[Some records]

>> begin

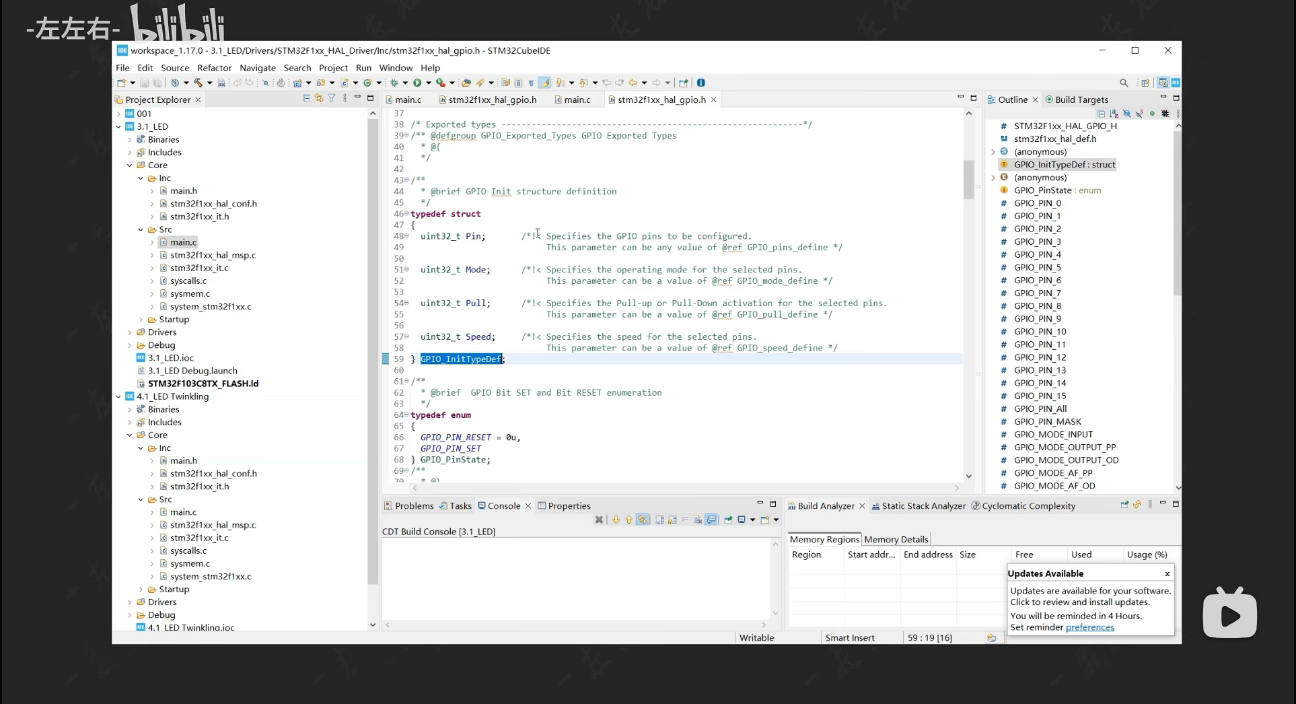Click Collapse All in Project Explorer
This screenshot has height=704, width=1296.
307,99
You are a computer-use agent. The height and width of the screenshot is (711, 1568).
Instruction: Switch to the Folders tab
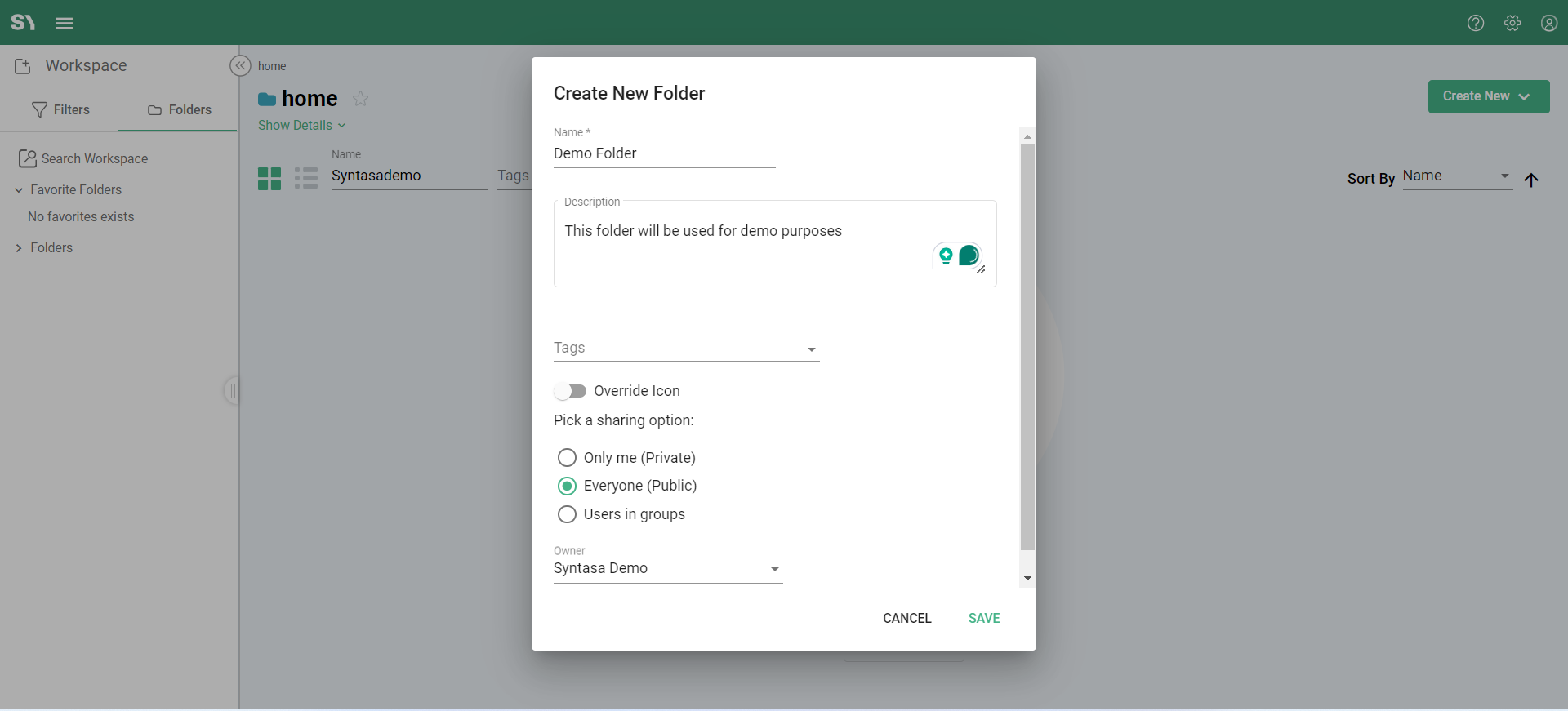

>> end

• _Requirement_
Render each line of the rows above as a Markdown table with the columns No. and Text, skipping blank lines and leaving out the pictures.

• _Answer to this problem_
| No. | Text |
|---|---|
| 1 | Click Collapse All in Project Explorer |
| 2 | This screenshot has height=704, width=1296. |
| 3 | 307,99 |
| 4 | You are a computer-use agent. The height and width of the screenshot is (711, 1568). |
| 5 | Instruction: Switch to the Folders tab |